The expectation for this year is that the economy will decline well into the second quarter and then begin to recover in the third. However, it could be better than that or worse than that. The reason is we do not know how the consumer will react to the stimulus packages that may be offered.
It appears that by the end of the first quarter, nearly $150 billion will be passed along directly to consumers to do whatever they see fit to do. How that will affect the growth of the U.S. economy is unclear. It is not likely to be enough so a second round of a comparable amount will be needed in the second half of this year. The total amount of the stimulus packages is expected to total nearly $700 billion over a three-year period with $300 billion out the door to consumers this year. The entire program will include direct payment to individuals, part will be to finance specific federal programs, and part will be to invest in infrastructure.
Preliminary indications suggest that the expected timing of the funding is $350 billion this year, $200 billion in 2010 and $100 billion in 2011. The first installment will be heavily weighted towards developing consumer demand, while the remaining will be more for investment stimulus such as infrastructure and alternative fuel development.
The uncertainty of the specific outcome is troublesome, but the sheer size of the effort may lift all ships. There are some basic results that seem likely. Let's assume that the consumer stimulus will lead to a near-term (two-quarter) increase in consumption amounting to about 40% of the funds distributed. Another 40% will go to pay off existing debt, both late mortgage payments as well as revolving credit. That would mean that a full percentage point was added to the GDP by this effort that would not otherwise have been in place by having 40% ($120 billion) spent by consumers.
The secondary effect of the remaining 60% ($180 billion) will be to provide some flexibility for the consumers to incur debt in the future (those paying off some debt), but that is restricted by the employment opportunities that will be slim to none for the first six months.

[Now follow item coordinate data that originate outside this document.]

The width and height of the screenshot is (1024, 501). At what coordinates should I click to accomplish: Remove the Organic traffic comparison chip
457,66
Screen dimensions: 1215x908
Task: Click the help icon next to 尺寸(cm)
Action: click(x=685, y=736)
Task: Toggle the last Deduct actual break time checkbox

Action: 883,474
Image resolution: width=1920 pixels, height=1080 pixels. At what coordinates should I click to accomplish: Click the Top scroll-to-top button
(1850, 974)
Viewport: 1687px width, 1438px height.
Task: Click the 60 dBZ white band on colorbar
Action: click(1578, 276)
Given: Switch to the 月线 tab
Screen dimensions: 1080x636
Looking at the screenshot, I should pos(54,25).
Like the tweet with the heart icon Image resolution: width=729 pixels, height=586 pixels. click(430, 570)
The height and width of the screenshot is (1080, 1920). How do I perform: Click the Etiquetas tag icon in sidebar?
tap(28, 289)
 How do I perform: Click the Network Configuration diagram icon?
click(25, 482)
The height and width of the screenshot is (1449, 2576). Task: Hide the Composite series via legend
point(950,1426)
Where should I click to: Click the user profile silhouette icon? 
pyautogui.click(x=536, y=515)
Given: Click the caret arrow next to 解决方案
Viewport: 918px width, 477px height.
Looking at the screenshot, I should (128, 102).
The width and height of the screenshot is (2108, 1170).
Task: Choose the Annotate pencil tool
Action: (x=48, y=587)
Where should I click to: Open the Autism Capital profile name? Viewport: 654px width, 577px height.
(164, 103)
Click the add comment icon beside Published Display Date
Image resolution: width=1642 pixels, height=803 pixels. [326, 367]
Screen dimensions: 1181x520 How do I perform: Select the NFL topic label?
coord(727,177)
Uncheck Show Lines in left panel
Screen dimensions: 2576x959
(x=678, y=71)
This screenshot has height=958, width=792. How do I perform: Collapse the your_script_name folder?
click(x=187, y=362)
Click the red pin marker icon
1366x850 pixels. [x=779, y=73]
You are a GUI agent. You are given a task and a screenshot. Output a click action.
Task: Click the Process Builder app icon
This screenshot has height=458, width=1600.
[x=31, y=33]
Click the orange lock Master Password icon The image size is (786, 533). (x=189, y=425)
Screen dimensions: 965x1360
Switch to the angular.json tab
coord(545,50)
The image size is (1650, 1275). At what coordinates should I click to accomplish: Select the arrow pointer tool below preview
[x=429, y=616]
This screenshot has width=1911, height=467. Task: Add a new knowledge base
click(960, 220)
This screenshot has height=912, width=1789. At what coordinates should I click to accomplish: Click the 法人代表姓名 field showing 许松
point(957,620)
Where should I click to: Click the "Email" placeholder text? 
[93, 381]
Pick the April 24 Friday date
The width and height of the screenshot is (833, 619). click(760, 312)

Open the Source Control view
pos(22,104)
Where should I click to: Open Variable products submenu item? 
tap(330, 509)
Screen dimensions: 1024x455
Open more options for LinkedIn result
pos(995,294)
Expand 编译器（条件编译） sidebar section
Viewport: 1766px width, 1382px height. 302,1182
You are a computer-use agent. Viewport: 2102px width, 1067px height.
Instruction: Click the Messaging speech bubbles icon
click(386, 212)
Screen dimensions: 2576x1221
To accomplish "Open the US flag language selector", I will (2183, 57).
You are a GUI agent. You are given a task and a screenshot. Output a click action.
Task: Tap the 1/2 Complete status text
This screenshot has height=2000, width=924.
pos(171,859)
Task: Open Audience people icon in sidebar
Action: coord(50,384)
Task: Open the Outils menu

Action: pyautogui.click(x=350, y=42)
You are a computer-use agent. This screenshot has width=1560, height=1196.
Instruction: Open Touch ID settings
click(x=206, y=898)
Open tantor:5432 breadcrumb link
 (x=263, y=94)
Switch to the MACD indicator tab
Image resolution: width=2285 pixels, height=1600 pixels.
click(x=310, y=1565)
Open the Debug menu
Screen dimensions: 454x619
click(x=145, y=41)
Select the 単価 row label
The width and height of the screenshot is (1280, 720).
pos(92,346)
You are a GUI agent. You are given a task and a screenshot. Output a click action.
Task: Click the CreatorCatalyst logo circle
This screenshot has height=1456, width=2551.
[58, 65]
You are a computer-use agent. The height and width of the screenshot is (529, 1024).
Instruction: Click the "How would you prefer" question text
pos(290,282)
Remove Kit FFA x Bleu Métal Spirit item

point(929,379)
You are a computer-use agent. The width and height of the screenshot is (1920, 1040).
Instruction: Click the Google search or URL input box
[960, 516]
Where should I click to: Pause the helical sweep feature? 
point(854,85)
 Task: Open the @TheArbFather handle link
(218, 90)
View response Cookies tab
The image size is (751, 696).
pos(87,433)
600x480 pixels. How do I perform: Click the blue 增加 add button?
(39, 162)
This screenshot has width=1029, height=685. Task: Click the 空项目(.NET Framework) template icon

The $60 billion that went into savings could optimistically spur some modest support to the securities market.
In sum, it looks good on paper until we have to pay the interest, which will amount to about $20 billion per year if financed with 10-year Treasury notes. Assuming one would want to draw down the debt over a 10-year period, the total cost to the government (taxpayers) would be $90 billion per year.
Currently, there are several thousand infrastructure projects ready to be put into place if funding can be provided. The hurdle here is that many states do not have the funds available to see the projects through to completion. New state construction bonds are unlikely in times of cuts in services due to tax revenue shortfalls. This one is tricky but can be addressed by relaxing co-pay terms for two years. The result would be a much-needed improvement/repair of the infrastructure along with improvement in the employment levels.
Some have estimated that over $600 billion is needed just to meet the current rehab effort of the Interstate system and aging bridges on secondary roads. That is far more than the amount being set aside at this time; however, the infrastructure repair is critical if we are to have a viable system for the transportation of goods and people.
Finally, there will be $100 billion or so to be used to fund development of alternative fuels and to make the current energy delivery system more efficient. Other than directly supporting jobs for this effort, the benefits will be much further down the road, although welcome if they prove fruitful.
The bottom line is that we are spending now with the uncertainty of payback compared to continued economic decline for all of this year. Tough choice.